▶ _Provided material_
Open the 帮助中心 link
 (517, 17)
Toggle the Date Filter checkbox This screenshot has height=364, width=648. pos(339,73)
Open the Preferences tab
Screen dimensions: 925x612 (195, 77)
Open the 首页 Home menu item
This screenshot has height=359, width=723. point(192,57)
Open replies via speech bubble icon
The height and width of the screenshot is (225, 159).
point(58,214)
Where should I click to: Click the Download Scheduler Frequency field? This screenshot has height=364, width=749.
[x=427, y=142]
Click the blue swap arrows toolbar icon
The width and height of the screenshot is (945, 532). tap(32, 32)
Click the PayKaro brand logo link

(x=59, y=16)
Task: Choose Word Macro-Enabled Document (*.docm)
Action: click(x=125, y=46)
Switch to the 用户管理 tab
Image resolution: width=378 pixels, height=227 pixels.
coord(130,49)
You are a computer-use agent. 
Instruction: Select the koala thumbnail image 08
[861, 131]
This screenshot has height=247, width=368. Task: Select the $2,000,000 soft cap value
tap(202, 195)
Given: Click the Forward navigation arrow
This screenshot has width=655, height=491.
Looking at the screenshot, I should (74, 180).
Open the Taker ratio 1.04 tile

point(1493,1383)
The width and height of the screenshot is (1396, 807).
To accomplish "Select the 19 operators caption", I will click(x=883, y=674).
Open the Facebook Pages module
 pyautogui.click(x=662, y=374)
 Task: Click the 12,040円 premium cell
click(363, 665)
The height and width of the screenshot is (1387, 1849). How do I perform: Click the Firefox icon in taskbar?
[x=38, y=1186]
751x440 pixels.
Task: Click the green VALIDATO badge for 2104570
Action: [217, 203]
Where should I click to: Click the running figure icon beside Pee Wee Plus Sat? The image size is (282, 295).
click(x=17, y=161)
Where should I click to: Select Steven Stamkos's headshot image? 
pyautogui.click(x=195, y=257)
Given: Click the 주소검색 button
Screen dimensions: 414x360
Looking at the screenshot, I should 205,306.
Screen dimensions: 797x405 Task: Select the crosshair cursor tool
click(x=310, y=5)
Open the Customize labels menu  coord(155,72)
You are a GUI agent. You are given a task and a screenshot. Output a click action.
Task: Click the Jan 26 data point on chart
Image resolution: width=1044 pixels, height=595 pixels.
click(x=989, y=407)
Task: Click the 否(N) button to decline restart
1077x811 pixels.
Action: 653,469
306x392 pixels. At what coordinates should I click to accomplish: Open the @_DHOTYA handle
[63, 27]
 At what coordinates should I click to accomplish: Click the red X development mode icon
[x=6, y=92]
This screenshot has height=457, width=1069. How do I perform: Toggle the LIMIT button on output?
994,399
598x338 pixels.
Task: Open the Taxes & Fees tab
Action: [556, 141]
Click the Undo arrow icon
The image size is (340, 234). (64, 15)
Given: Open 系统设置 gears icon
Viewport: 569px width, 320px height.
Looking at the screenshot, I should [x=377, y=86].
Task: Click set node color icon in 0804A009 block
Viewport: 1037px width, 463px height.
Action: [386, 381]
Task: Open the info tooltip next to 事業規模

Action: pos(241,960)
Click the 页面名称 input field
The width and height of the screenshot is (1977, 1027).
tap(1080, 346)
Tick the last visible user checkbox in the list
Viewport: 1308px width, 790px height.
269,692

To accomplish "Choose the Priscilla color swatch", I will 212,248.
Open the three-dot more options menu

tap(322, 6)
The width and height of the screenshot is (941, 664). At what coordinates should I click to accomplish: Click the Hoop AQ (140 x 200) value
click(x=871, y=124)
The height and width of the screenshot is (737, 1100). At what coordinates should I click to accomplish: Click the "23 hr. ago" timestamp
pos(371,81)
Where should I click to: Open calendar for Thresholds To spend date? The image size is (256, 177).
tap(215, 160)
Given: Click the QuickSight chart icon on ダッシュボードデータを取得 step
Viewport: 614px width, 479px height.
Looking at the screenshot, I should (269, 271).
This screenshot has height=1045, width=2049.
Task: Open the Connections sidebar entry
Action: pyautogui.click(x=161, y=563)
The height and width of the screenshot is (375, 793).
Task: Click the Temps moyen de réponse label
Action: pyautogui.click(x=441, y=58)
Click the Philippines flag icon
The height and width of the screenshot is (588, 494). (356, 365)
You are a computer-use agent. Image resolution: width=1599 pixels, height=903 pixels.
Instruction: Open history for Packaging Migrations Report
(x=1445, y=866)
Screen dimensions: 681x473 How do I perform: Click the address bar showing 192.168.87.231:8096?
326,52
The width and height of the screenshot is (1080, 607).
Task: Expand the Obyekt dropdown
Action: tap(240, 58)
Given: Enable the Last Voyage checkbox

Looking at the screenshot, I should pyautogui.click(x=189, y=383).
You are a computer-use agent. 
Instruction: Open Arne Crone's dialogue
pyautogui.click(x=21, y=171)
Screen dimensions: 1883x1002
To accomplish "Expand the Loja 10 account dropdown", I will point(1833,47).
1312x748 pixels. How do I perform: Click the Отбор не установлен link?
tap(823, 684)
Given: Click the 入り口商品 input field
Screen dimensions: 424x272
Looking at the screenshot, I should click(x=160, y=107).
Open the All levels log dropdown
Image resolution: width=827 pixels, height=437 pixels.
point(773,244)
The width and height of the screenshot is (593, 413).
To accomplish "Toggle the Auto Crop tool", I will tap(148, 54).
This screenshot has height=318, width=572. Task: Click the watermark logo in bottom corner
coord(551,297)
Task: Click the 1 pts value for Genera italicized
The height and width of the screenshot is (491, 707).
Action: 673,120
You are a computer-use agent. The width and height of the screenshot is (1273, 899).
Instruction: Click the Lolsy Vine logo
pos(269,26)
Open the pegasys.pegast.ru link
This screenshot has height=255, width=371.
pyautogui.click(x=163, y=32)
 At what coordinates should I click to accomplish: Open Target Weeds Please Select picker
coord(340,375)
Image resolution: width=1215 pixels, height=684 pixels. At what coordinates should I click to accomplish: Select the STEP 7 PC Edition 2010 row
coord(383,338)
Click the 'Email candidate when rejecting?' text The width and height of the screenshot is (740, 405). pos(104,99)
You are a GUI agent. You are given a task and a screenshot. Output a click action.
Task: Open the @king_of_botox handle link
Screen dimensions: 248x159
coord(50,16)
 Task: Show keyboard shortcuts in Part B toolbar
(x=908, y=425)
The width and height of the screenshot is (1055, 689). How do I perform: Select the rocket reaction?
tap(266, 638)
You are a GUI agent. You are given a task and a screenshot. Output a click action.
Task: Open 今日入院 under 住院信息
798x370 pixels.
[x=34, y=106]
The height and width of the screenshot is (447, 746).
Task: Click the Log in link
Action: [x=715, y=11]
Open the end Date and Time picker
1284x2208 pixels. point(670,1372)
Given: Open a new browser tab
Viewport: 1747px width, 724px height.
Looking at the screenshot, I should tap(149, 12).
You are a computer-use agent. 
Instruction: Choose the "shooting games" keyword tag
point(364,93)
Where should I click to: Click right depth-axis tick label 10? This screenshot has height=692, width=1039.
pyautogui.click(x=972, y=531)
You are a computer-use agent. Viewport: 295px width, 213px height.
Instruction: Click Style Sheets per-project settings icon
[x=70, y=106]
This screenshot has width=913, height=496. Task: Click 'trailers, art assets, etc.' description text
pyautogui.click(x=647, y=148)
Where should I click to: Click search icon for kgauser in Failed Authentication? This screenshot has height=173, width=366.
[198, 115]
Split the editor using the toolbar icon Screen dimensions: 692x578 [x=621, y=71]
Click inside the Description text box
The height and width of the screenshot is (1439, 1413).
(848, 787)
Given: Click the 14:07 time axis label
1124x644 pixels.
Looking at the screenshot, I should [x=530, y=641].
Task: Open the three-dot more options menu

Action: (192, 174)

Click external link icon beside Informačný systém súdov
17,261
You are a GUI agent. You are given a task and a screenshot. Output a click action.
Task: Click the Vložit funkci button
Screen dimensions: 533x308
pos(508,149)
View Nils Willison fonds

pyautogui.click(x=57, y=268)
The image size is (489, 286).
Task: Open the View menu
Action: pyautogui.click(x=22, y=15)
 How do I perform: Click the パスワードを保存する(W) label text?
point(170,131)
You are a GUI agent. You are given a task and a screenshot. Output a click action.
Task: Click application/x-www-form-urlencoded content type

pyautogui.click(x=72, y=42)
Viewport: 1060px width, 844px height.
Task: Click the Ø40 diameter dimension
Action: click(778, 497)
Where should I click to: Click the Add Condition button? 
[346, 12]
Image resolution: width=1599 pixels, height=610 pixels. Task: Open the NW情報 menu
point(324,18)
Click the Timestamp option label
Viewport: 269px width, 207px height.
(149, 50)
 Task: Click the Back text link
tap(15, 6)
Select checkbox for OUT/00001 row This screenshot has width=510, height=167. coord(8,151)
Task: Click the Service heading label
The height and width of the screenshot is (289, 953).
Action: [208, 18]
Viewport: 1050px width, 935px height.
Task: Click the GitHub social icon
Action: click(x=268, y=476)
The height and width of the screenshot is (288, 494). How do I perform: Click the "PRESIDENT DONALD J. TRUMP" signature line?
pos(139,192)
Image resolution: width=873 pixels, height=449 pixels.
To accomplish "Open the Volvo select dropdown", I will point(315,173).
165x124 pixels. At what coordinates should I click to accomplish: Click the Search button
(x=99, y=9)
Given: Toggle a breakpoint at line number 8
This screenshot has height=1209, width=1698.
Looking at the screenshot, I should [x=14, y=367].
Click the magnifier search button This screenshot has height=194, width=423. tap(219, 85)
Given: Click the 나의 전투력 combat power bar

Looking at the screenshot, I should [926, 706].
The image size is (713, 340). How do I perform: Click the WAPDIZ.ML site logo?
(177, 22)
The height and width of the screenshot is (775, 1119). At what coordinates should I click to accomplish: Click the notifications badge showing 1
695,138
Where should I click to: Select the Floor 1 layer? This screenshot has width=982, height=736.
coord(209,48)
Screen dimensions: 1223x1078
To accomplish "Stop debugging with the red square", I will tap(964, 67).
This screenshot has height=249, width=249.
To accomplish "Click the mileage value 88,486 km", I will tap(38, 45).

▶ _Given instruction_
Convert the entries in the part that opens with the line containing "Given: Toggle a breakpoint at line number 8" and closes with the line containing "Click the magnifier" into a two-column CSV with the headers entry_text and answer, one row per entry. Put each entry's text and its answer in one quoted field apiece, with line breaks replaced by spaces.

▶ _The answer_
entry_text,answer
"Given: Toggle a breakpoint at line number 8 This screenshot has height=1209, width=1698.","Looking at the screenshot, I should [x=14, y=367]."
"Click the magnifier search button This screenshot has height=194, width=423.","tap(219, 85)"